Sentiment classification of Internet restaurant reviews written in Cantonese

https://doi.org/10.1016/j.eswa.2010.12.147Get rights and content

Abstract

Cantonese is an important dialect in some regions of Southern China. Local online users often represent their opinions and experiences on the web with written Cantonese. Although the information in those reviews is valuable to potential consumers and sellers, the huge amount of web reviews make it difficult to give an unbiased evaluation to a product and the Cantonese reviews are unintelligible for Mandarin Chinese speakers.

In this paper, standard machine learning techniques naive Bayes and SVM are incorporated into the domain of online Cantonese-written restaurant reviews to automatically classify user reviews as positive or negative.
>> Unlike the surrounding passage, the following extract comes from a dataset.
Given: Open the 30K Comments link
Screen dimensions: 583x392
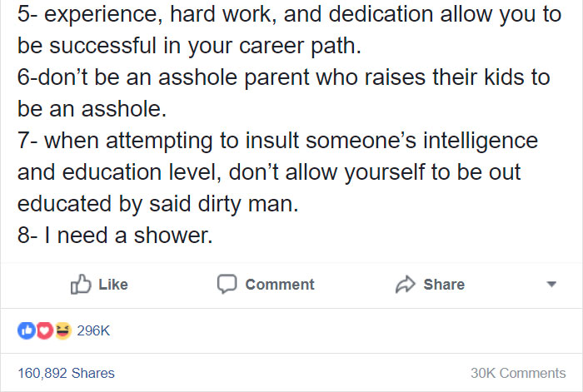Looking at the screenshot, I should (x=518, y=373).
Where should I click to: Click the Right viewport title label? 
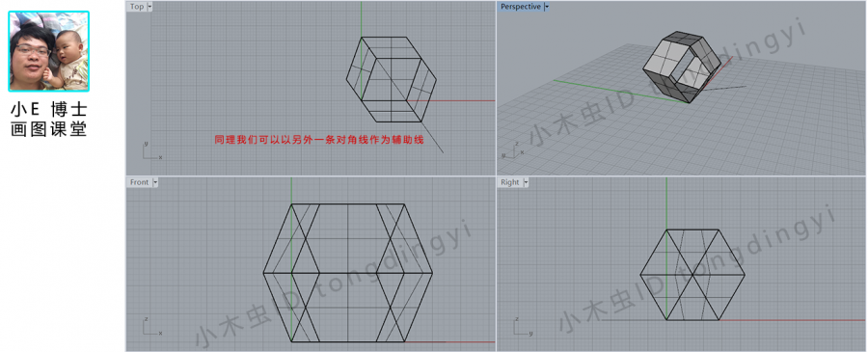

The effects of feature presentations and feature sizes on classification performance are discussed. We find that accuracy is influenced by interaction between the classification models and the feature options. The naive Bayes classifier achieves as well as or better accuracy than SVM. Character-based bigrams are proved better features than unigrams and trigrams in capturing Cantonese sentiment orientation.

Research highlights

► Naive Bayes and SVM are used for Cantonese sentiment classification. ► Accuracy is influenced by interaction between classification models and features. ► Naive Bayes classifier achieves as well as or better accuracy than SVM. ► Character-based bigrams are better features than unigrams and trigrams in capturing Cantonese sentiment.

Introduction

The Internet continues to become an essential part of everyday life. people are now able to access not only opinions from family members and friends, but also from strangers located around the world who may have used a particular product, visited a certain destination, or seen a movie. Internet provides a virtual environment for consumers to share their experiences with world-wide travelers via the electronic word-of-mouth (WOM) communication channel (Cheung, Shek, & Sia, 2004). The importance of WOM has been widely documented in the existing literature (Cheung et al., 2004, Goldenberg et al., 2001). WOM not only strongly influences consumers’ decision making process (Goldenberg et al., 2001), but also has important implications for managers to consider their brand building, product development, and quality assurance (Dellarocas, 2003).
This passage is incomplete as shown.